Taking picture of sleeping care home worker did not breach data rules
Report reveals a school's student data was hacked and a ransom demanded for release of files
Data Protection Commissioner Helen Dixon published her annual report for 2016 on Tuesday. Photograph: Cyril Byrne/The Irish Times
An employee of a residential care home was fired after a supervisor used a mobile phone to take photos of them sleeping on the job covered in a duvet, and made an audio recording of them snoring.
The commissioner investigated a complaint from the former employee, who claimed the photographic evidence and the audio recording were used in a disciplinary case against them, resulting in their dismissal.
During the investigation, the operator of the care home told the DPC’s office that a formal, external investigation had been conducted into allegations that the employee had been found asleep during a night shift on two separate occasions.
“Having discovered the complainant asleep on the first occasion, the supervisor had warned the complainant that if it happened again it would be reported in line with the employer’s grievance and disciplinary procedure,” the commissioner’s report said.
“On the second occasion, when the supervisor discovered the complainant to be asleep, fully covered by a duvet on a recliner with the lights in the room dimmed and the television off, the supervisor had used their personal phone to take photographs of the complainant sleeping and make a sound recording of the complainant snoring.”
The allegations were upheld by the investigation team and the employer later held a disciplinary hearing.
It outlined that the act of sleeping on duty constituted “gross misconduct in light of the vulnerabilities and dependencies of the clients in the complainant’s care and the complainant had been dismissed”.
The DPC said that having regard to the information supplied to it by the operators of the residential care home and, in particular, the vulnerability of the clients involved and the nature of the complainant’s duties, it formed the view that no breach of data protection law had occurred.
The commissioner said the case demonstrated that data protection rights should not be used to trump the rights of particularly vulnerable members of society or the legitimate interests pursued by those organisations responsible for safeguarding the health and life of such individuals in discharging their duties of care and protection.
Employee monitoring by means of CCTV remained a concern for many during the year, the annual report said.
The DPC said while in the case of some complaints investigated during the year it had found that the monitoring and processing of CCTV images was lawfully justified, a trend had emerged of employers failing to make the rules around reliance on CCTV footage in disciplinary processes clear to employees.

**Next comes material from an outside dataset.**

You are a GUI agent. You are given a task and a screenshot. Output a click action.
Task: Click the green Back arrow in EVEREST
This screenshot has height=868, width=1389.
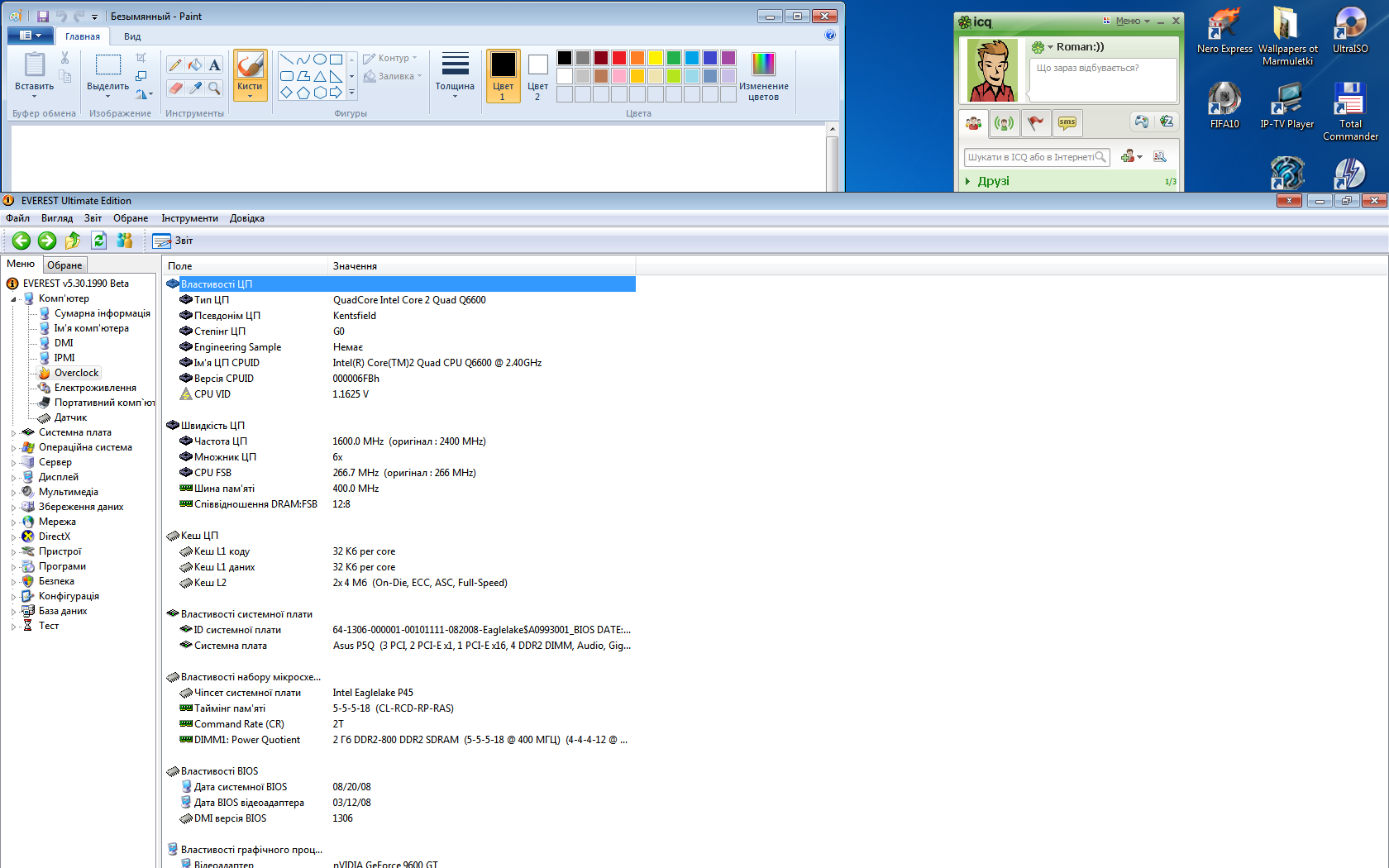[x=21, y=241]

In another case, the commissioner issued a formal decision that a primary school had broken the law after it was subjected to a ransomware attack involving pupils’ data.

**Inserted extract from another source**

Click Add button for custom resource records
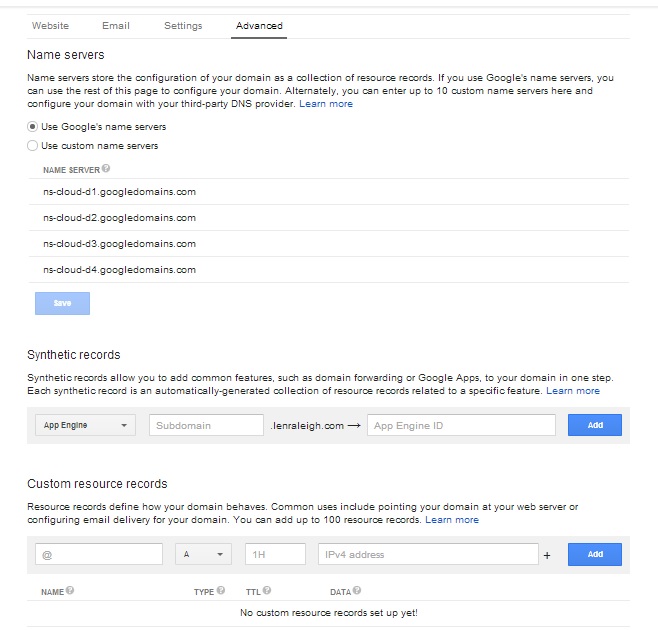 click(x=595, y=554)
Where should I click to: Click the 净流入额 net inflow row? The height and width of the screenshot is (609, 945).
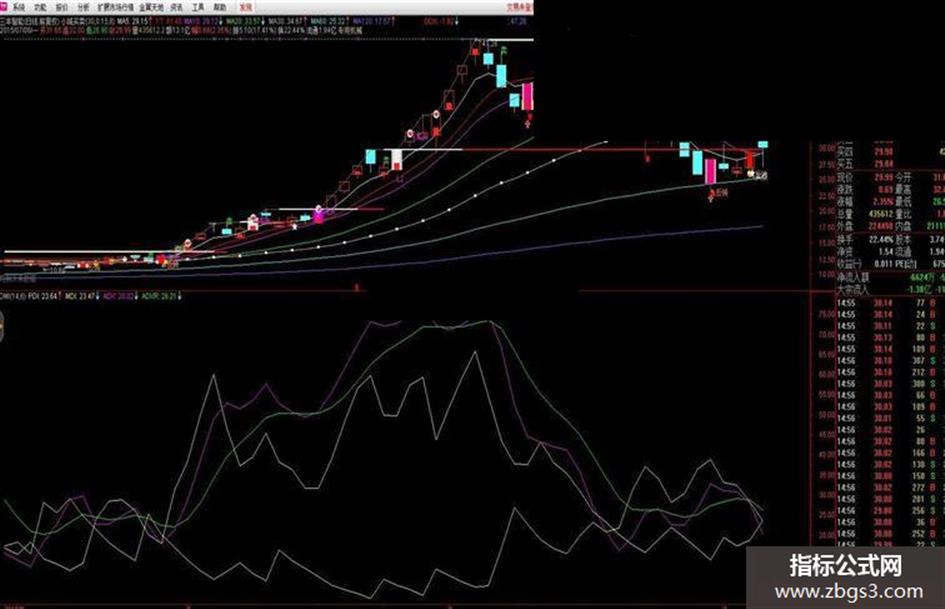[890, 278]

It received the report in October last year that parts of the school’s information systems had been encrypted by a third party, rendering its files inaccessible.
The details included names, dates of birth and PPS numbers. A ransom was demanded from the school to release the encrypted files.

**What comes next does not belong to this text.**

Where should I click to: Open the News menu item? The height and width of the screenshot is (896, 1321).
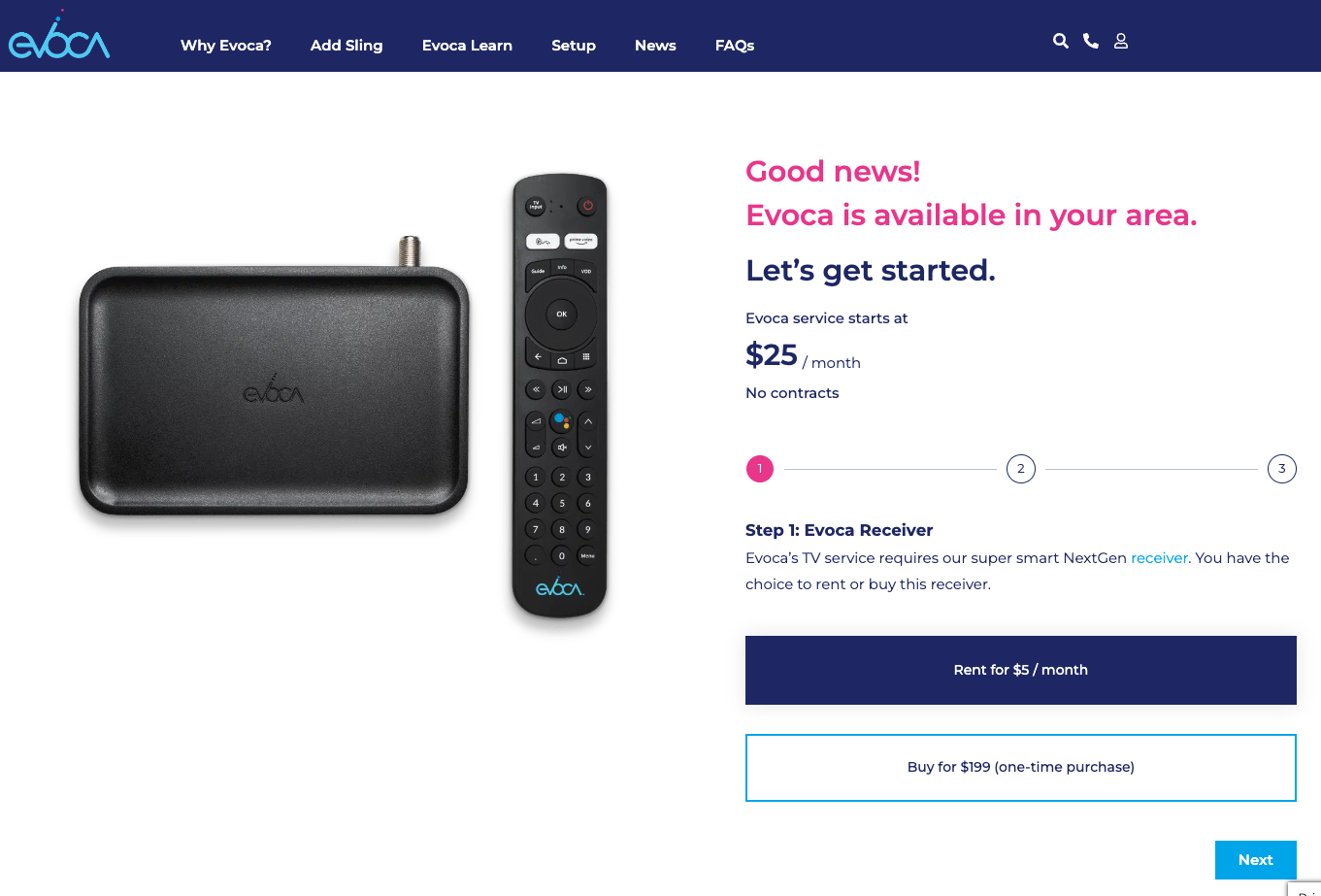coord(655,46)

The DPC found the school had deficiencies in the measures it had take to secure the pupils’ personal data, including that it had no policies or procedures in place to maintain back-ups of its files.
The school took steps to address the issues, including the implementation of a staff training programme on the risks associated with email and personal USB keys.
The commissioner also issued a formal decision against Bank of Ireland, in a case where it disclosed the details of a man’s loan accounts to his mother over the phone.
During 2016, the office dealt with 15,335 queries by email, 16,744 telephone calls and 1,150 queries by posts. It opened 1,479 complaints for investigation.
Some 2,224 valid data breach notifications were received by the office last year, a slight decrease on the 2,317 the previous year.
It carried out 50 audits and inspections, including in-depth audits on State agencies such as An Garda Síochána, the Defence Forces, the Revenue and the Garda Síochána Ombudsman Commission with regard to their access to the communications data of individuals.